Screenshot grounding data
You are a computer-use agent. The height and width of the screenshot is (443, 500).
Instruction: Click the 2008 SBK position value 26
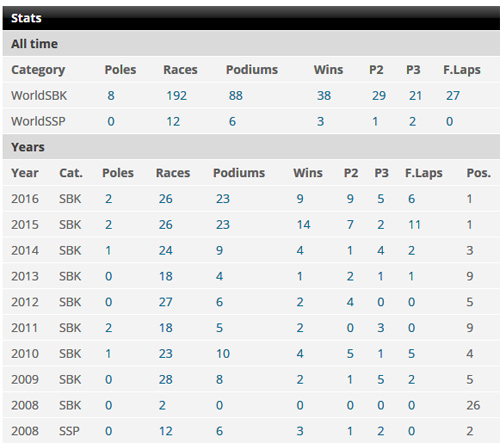(x=473, y=405)
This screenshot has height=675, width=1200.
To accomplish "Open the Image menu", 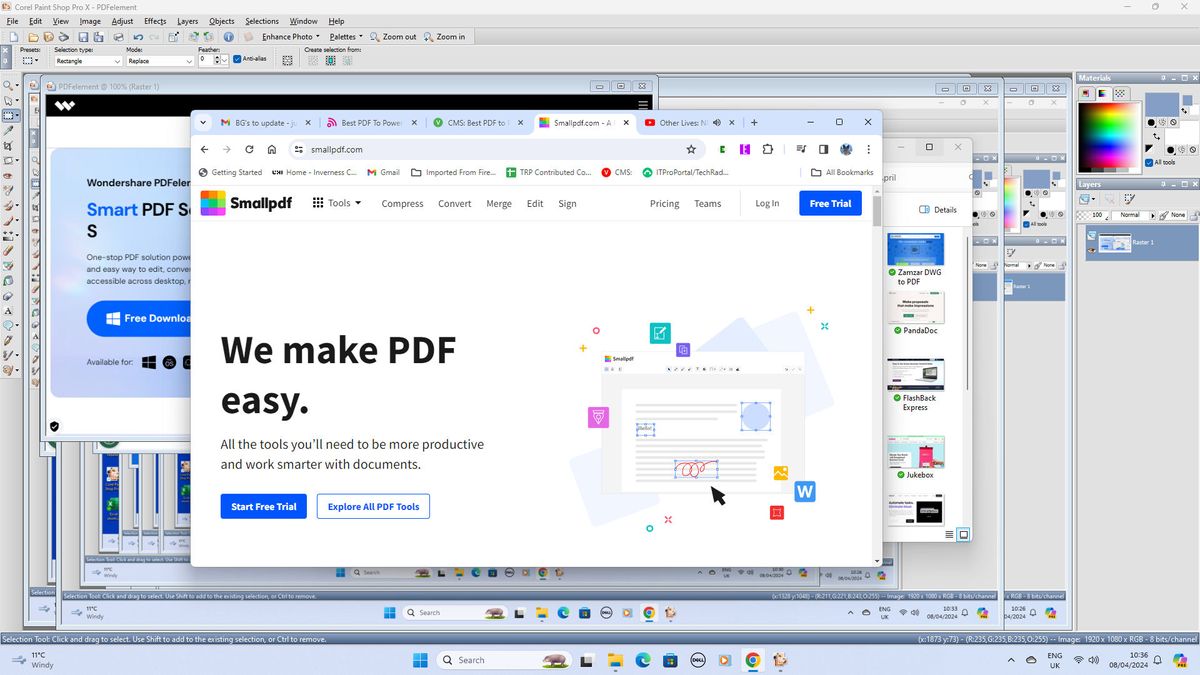I will pyautogui.click(x=89, y=20).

Problem details
Whenever a line of the data includes the word "height", show that line in full.

Answer for this exercise
You are a computer-use agent. The height and width of the screenshot is (443, 500).
This screenshot has height=675, width=1200.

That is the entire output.